AKP bugün gücünün en büyük kısmını batının bu desteğinden alıyor. Bush her resmi temasında Türkiye’nin laikliğine vurgu yapardı, oysa Abdullah Gül’ün son ziyaretinde laikliği ağzına almadı, bu AKP’ye verdiği güçlü desteğin bir göstergesidir aynı zamanda.

Laiklik önemli bir kriter değil midir?
Şu devlet laikmiş şu İslamcıymış diye bakmaz, kendi çıkarlarını destekliyor mu desteklemiyor mu önemli olan o. Örneğin ABD’yle İngilizlerin Afganistan’da Taliban’la gizli gizli görüşmeye başladıkları konuşuluyor. Yarın öbür gün Pakistan çıkmazından, El Kaide’den kurulmak için Taliban’a destek verebilirler.

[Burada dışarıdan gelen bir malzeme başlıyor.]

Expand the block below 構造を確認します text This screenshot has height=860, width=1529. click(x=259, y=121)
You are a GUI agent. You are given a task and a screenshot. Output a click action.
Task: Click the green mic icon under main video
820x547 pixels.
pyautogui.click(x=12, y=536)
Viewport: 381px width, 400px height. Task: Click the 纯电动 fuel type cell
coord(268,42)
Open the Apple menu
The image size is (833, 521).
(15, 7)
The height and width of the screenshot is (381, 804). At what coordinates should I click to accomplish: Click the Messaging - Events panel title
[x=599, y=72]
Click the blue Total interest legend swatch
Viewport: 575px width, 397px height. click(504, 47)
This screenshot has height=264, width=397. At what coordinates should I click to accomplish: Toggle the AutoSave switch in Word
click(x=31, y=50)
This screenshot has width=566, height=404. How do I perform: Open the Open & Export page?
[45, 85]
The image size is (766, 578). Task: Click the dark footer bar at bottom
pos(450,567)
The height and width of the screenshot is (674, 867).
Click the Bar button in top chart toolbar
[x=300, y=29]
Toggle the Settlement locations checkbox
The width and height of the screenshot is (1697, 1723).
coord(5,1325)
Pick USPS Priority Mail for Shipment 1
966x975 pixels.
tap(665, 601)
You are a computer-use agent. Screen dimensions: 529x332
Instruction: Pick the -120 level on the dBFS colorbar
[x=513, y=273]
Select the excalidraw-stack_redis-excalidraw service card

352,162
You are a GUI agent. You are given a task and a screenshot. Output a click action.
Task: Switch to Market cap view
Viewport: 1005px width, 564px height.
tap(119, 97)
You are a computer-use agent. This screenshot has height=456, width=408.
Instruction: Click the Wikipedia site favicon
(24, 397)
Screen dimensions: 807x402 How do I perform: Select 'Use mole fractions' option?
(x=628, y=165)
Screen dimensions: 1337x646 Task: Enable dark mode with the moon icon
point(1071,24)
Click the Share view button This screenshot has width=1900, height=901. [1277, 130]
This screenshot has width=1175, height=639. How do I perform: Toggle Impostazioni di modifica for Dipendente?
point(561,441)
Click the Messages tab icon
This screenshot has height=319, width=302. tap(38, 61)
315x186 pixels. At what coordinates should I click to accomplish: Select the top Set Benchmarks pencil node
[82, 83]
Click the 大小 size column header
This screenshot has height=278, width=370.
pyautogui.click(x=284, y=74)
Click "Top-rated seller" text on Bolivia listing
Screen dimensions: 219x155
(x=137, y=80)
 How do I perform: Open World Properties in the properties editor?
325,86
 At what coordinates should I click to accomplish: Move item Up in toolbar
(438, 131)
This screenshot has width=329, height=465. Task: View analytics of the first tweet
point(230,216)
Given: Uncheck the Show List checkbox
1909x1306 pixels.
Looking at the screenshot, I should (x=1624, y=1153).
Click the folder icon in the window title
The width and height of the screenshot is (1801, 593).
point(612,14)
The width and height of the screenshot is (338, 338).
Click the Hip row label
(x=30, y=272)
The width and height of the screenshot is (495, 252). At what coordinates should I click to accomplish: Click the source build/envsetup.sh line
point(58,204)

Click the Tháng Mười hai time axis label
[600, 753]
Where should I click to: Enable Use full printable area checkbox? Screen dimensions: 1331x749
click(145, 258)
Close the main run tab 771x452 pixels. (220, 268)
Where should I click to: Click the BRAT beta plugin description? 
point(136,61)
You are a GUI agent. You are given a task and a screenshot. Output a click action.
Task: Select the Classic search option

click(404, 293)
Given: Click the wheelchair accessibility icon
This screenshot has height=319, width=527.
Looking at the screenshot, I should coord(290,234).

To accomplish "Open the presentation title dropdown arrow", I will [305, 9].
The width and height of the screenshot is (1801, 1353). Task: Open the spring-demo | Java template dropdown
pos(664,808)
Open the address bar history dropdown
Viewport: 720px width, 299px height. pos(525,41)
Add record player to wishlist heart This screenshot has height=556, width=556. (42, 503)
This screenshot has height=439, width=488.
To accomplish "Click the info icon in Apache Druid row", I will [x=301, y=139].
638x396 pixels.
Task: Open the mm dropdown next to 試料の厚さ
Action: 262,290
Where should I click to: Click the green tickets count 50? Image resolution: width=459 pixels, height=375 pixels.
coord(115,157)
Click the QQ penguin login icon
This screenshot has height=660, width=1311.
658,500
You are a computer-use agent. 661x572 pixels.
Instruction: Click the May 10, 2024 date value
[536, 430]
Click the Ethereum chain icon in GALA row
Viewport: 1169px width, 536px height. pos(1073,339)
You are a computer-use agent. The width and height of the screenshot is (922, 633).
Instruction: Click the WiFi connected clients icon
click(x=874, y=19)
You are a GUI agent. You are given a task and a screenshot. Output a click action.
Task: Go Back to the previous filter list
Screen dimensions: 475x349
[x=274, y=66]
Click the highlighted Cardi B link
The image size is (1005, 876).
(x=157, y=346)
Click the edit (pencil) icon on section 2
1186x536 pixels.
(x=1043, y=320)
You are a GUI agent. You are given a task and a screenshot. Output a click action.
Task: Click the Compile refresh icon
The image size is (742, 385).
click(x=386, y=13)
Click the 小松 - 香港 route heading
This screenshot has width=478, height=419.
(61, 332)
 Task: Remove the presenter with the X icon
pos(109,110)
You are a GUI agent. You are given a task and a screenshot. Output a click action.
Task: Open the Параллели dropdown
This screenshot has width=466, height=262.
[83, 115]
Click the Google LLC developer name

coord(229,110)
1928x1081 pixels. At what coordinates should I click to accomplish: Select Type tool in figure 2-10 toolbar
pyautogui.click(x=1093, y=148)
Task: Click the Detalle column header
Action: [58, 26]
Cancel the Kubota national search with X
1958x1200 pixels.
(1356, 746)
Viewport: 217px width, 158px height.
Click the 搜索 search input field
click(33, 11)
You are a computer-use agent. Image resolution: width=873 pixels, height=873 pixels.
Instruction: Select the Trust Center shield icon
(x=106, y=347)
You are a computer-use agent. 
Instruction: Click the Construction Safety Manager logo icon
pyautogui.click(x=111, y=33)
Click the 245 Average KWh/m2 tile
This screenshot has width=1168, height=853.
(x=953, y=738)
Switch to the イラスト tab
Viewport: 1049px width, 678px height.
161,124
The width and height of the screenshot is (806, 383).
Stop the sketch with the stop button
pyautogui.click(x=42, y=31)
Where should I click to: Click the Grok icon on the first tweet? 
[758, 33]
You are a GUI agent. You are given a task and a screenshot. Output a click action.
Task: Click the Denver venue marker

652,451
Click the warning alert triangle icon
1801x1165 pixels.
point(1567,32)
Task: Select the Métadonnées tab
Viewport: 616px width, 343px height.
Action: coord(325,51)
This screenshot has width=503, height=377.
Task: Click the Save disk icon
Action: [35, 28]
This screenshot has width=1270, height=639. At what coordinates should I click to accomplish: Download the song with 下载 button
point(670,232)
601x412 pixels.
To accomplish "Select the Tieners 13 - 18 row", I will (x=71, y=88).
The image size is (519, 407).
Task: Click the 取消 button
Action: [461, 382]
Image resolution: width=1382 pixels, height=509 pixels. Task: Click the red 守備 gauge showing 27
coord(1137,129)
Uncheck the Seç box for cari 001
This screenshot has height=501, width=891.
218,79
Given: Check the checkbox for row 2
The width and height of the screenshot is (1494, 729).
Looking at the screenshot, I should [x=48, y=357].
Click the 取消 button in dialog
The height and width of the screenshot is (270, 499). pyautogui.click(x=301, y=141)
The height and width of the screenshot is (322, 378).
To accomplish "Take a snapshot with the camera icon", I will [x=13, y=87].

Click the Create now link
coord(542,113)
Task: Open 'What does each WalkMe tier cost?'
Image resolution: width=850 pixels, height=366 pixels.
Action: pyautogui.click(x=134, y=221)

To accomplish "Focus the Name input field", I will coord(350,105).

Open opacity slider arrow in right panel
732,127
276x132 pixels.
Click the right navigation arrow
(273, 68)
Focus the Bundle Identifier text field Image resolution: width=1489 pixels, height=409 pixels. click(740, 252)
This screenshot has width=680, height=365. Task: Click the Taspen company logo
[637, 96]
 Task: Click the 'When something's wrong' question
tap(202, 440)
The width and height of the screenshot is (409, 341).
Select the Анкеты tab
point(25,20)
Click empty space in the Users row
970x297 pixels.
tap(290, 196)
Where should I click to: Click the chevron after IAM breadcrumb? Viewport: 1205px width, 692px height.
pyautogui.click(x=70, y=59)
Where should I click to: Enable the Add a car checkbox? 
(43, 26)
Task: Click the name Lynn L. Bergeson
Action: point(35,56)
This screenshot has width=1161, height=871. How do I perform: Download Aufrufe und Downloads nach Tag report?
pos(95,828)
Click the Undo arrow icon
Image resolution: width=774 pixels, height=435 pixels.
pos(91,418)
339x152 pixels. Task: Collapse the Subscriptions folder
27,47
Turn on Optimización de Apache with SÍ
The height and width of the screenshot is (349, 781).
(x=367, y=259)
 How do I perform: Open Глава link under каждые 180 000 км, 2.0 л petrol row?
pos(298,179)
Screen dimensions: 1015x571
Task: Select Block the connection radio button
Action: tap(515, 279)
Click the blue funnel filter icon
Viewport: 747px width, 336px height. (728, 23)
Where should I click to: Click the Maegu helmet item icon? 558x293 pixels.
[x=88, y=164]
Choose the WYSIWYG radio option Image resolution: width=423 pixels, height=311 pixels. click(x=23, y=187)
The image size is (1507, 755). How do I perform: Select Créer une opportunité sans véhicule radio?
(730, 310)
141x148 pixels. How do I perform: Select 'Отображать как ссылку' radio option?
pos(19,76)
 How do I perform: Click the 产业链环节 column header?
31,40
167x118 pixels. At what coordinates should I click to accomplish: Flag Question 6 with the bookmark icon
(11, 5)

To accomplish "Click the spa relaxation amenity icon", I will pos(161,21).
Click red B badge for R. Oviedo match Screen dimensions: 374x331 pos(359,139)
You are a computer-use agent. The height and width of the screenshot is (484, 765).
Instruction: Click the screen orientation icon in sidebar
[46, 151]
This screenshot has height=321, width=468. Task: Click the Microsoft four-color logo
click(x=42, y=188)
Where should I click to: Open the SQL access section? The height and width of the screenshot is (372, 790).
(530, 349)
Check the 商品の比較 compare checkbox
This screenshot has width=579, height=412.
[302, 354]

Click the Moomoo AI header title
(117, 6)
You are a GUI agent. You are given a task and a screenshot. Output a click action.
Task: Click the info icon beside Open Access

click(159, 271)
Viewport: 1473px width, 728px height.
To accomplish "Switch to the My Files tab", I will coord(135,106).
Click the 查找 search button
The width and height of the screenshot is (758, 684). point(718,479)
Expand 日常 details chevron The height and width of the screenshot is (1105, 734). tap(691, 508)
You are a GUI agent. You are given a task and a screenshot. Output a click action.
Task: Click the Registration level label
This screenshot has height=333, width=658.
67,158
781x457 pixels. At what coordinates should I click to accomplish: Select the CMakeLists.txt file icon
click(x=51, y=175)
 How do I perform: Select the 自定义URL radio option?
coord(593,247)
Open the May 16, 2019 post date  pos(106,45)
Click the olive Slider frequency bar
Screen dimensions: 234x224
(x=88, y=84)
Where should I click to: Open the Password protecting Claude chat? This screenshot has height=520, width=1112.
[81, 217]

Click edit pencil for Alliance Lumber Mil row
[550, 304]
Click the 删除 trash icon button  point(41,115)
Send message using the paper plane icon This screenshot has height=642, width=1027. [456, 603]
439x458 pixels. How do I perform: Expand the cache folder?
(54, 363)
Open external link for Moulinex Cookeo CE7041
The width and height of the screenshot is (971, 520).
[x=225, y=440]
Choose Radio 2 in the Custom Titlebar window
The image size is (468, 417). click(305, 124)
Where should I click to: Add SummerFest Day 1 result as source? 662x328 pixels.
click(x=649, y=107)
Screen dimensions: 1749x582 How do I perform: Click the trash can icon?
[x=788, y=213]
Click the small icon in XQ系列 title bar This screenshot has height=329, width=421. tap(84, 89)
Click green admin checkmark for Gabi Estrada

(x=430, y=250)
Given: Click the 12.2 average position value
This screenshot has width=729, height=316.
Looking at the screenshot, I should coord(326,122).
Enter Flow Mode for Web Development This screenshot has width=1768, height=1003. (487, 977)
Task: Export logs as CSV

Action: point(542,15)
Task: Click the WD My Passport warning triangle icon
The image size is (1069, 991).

Batı derken Avrupa’nın da mı desteğini aldığını söylüyorsunuz?
11 Eylül, Londra ve Madrid saldırılarından sonra Avrupa da ABD’nin güvenlik eksenli politikalarının etkisine girdi ve ılımlı İslam projesini destekledi. Bu proje zaten büyük ölçüde kabul ettirdi kendisini, İslam dünyasında bile ‘radikal İslamcılar kötü ılımlı İslamcılar iyidir’ anlayışı hakim. Hatta mesela Türkiye’de CHP bu projeye karşı politika üretmez, onu ilgilendiren bu proje değil de AKP’nin takkiye yapıp yapmadığıdır.

Peki laiklerin bulacağı uluslararası bir destek, arkasına alacağı bir rüzgar yok mudur?
Yok, kendi çıkış yollarını kendilerinin bulması lazım. Bu sadece Türkiye’de böyle değil ayrıca. Tüm dünyada laikler parçalanmış durumda, kafaları karışık… Organize olup, kafalarını netleştirip topluma yeni projeler sunmaları lazım. Yoksa laikler-İslamcılar kutuplaşması yaratılarak çözülmez bu iş. Bugün muhafazakarlık da, ılımlı İslam da, dinlerarası diyalog toplantıları da, Kyoto çevre protokolü de aynı küreselleşme paketi içindedir. Bu pakete karşı içinde özgürlüklerin, sosyal politikaların, dünyanın geleceğinin olduğu yeni bir paketle ortaya çıkmak lazım, laiklik de böyle bir paketin parçası olarak sunulabilir ancak.